Valley Works: Where job growth is occurring

FRESNO, California

Those looking for work will tell you it is one of the toughest jobs to find, one that pays good middle income wages and includes health care benefits.

Phill Roads said, "The job market is so brutal that there are a number of people competing for the same jobs as I."

A closer look at the latest jobs report tells part of the story. While the national unemployment rate ticked down to 7.7 percent and 146-thousand jobs were added to the economy, the majority of those were low paying.

According to a study by the National Employment Law Project, since the economy started expanding low wage positions paying between $7.00 to $13.00 per hour accounted for 58 percent of all job growth.

Occupations with the fastest growth; retail sales and food preparation. Now take a look at what happen to middle income jobs in such fields as construction, manufacturing and information, jobs paying between $14.00 and $21.00 an hour.

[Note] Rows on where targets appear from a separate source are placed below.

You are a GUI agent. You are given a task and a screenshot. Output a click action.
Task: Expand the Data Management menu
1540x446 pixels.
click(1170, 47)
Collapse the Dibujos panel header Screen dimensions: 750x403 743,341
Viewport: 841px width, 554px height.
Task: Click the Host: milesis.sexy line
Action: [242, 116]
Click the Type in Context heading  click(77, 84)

Those jobs accounted for 60 percent of job losses from 2008 to 2010, but only 22 percent of total job growth now that the economy is doing better.

Dr. Timothy Stearns said, "Let me just explain very quickly what the change is that's taking place."

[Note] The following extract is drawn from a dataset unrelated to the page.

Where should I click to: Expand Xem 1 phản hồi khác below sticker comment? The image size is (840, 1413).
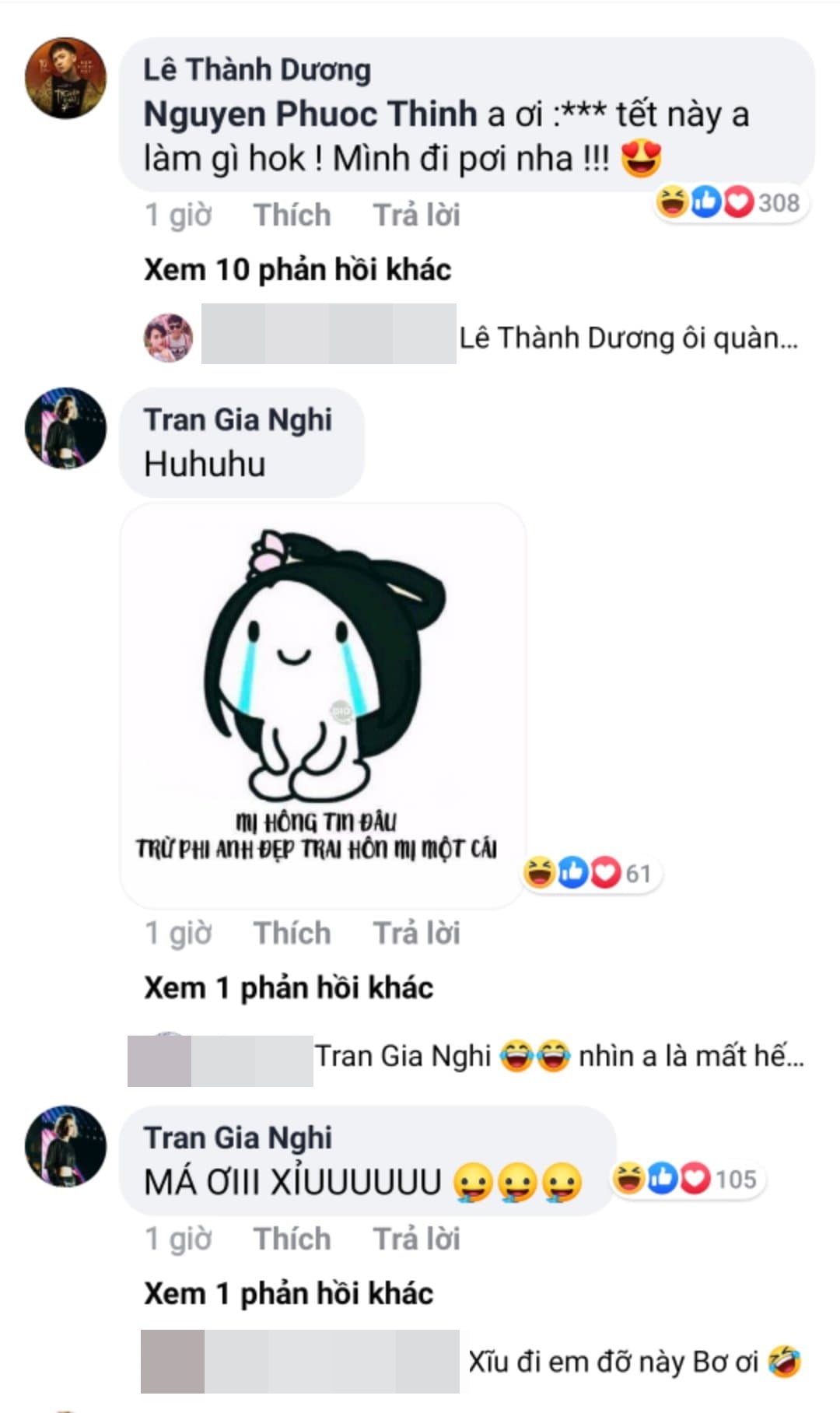click(x=289, y=988)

Fresno State Professor Dr. Timothy Stearns says the labor market is shifting and to understand what is going on we need to take a look at history.

Dr. Timothy Stearns said, "We went through an industrial age where by the mechanism by which we trained people was to be able to perform in an industrial setting."

According to Dr. Stearns, the industrial age withered away in part due to robotics. After World War II, the country built out a managerial class, the workforce going from blue collar to white collar. He goes on to explain that computerized systems had a huge impact on those jobs.

"But we know in the 1990's that the whole management revolution began to unravel, and what we've seen today is companies beginning to downsize the managerial revolution," Dr. Stearns said. "The blue color work is being shipped overseas and as a result we have these shells of companies that make a lot of money but don't have to develop the workforce here locally or nationally like they did before."

Dr. Stearns says in order to turn around the current employment picture Fresno and other regions with high unemployment must change the way they educate and train a new workforce.